The leader of the opposition and former finance minister Yair Lapid said that “downgrading Israel’s credit rating looks like something technical, it is not. It will cost us. The Israeli middle class will feel it in their pockets. The unbearable prices will rise even more. The state will pay higher interest rates. The rating companies, they tell us: the Israeli economy is not managed. The government does not know what it is doing. The war is too long and expensive, the priorities are crooked, the promiscuity is rampant.
Lapid continued: “In order to stop the drift, at least 12 unnecessary government ministries should be closed immediately, the coalition funds should be canceled, growth engines should be promoted instead of support for people who do not work, a balanced and responsible budget should be presented that meets the needs of the economy instead of the needs of the politicians.
The Accountant General: “The State of Israel is in demand in the international capital markets despite the war, at the same time a responsible budget is needed.”

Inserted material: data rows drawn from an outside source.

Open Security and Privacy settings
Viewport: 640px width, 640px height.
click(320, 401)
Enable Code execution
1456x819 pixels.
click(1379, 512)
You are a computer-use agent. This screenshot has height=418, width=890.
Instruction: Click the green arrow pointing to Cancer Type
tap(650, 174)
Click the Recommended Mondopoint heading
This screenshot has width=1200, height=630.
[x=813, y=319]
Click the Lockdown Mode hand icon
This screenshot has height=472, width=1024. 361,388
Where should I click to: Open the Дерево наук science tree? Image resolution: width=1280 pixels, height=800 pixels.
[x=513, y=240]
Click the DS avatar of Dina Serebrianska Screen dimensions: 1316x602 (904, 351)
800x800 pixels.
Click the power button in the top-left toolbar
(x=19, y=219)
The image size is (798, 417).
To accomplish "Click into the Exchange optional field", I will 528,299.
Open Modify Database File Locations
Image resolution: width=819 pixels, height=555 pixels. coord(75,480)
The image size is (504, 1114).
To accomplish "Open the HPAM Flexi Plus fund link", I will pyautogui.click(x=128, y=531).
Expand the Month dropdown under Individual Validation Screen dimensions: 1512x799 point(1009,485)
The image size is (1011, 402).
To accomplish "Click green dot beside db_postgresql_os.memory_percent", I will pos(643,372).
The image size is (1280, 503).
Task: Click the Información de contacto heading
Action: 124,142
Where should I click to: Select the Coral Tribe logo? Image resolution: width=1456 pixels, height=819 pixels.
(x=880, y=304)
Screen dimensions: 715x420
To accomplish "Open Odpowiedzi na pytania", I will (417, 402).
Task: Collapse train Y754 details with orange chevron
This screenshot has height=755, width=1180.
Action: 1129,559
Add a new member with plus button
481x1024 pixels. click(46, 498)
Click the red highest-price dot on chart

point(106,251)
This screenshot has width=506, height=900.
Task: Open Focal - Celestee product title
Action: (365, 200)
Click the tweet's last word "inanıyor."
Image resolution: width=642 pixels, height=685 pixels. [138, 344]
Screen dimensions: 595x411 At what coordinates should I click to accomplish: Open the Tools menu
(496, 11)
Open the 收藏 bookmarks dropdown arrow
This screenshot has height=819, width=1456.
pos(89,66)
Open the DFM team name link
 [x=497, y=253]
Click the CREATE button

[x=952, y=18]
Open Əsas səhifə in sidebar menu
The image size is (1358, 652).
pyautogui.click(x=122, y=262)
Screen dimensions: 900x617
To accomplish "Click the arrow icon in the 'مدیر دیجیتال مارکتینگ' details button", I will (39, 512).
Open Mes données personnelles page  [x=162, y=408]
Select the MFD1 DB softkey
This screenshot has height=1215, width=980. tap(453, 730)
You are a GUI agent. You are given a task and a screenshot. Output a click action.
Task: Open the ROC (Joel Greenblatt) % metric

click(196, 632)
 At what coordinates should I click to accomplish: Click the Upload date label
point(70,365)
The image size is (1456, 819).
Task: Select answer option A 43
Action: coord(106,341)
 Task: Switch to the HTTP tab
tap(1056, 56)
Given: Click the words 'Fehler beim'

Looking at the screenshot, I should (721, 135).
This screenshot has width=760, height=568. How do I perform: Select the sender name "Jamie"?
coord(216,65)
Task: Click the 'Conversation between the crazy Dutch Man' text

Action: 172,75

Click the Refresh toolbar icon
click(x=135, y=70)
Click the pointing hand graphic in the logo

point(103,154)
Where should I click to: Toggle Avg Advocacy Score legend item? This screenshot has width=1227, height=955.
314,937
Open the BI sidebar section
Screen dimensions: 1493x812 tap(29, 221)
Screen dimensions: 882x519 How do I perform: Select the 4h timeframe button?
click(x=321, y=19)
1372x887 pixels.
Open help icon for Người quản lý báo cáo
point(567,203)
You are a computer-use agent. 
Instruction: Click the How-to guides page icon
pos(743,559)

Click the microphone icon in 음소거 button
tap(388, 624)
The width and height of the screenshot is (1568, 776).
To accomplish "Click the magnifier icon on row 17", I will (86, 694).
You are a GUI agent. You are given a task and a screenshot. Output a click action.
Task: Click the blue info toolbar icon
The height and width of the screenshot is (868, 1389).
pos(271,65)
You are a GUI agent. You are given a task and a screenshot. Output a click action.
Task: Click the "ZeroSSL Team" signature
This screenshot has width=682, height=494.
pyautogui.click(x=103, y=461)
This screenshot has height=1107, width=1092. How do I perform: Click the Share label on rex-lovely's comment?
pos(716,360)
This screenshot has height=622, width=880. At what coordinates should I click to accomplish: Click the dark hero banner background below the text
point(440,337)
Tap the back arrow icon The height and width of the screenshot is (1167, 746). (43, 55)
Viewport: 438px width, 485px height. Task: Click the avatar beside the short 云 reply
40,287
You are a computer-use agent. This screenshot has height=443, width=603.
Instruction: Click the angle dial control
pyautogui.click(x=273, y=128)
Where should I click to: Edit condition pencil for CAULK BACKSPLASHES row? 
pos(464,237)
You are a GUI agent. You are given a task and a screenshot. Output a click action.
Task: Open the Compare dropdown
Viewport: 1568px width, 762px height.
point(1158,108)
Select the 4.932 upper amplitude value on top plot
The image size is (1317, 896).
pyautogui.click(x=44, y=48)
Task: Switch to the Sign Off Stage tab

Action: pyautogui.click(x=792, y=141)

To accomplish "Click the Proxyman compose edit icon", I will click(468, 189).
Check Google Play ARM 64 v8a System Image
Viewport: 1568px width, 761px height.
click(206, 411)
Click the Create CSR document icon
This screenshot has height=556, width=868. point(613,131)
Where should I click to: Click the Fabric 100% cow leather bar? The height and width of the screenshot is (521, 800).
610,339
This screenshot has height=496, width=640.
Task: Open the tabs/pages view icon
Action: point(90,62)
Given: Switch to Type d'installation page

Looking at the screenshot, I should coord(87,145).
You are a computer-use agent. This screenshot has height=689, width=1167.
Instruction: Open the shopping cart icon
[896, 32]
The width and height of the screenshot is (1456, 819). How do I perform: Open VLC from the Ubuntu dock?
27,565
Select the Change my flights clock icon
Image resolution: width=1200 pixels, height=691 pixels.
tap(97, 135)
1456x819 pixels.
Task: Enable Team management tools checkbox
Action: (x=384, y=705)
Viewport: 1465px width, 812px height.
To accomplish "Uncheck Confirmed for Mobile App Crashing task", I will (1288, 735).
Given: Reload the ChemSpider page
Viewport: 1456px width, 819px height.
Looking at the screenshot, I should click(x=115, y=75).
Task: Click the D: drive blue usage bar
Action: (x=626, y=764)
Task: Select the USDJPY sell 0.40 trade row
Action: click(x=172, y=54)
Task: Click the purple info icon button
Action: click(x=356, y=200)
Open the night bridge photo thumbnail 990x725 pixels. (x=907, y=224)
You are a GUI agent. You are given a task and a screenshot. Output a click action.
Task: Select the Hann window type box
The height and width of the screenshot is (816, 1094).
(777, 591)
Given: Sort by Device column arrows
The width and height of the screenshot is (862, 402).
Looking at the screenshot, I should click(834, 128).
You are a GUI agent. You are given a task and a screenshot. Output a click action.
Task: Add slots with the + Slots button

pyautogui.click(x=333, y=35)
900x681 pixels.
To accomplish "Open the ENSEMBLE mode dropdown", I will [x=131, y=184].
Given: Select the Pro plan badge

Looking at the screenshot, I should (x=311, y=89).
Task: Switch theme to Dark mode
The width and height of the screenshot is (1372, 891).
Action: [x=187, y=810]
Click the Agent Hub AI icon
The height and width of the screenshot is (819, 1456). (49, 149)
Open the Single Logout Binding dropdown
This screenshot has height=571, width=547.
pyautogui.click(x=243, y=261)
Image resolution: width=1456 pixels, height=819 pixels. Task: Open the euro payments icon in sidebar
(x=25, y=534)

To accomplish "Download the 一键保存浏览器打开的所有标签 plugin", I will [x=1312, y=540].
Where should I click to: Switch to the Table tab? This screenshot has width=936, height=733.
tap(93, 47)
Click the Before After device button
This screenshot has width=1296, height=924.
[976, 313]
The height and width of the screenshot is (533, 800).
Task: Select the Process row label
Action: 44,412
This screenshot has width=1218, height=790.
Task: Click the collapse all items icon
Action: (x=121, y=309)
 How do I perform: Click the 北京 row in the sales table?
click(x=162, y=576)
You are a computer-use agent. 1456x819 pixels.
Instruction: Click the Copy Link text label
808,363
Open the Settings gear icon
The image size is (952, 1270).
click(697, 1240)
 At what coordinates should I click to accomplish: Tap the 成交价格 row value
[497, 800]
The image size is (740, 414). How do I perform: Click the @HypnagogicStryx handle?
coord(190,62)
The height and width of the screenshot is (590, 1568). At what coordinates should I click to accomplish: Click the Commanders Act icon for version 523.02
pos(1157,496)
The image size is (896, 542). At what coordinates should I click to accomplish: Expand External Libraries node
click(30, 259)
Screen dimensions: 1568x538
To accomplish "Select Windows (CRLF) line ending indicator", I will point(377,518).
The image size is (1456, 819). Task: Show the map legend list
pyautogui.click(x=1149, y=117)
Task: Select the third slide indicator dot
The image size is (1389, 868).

The Accountant General, Yehli Rotenberg, said: “The continuation of the war and the increase in geopolitical risks affect the fiscal data and, accordingly, the credit rating profile of the State of Israel. Despite the war, the State of Israel shows very high accessibility to the capital markets in Israel and the world, with stable financing conditions and a strong demand for debt in the local market”.
Along with this, the Hashkal emphasized the importance of creating certainty by formulating a budget: “However, we must create as much certainty as possible for the Israeli economy, investors and rating companies. To this end, it is necessary to act as soon as possible to formulate a responsible state budget for 2025 based on a process of rebuilding the fiscal reserves through a gradual decrease in the ratio of debt to GDP. This, along with the promotion of growth engines, investment in infrastructure, response to social needs and an orderly and fenced response to the needs of the security system.”
The Prime Minister’s Office later said: “The Israeli economy is solid and functioning well. The downgrade is a consequence of Israel’s dealing with a multi-arena war that was imposed on it. The rating will rise again when we win – and we will indeed win.”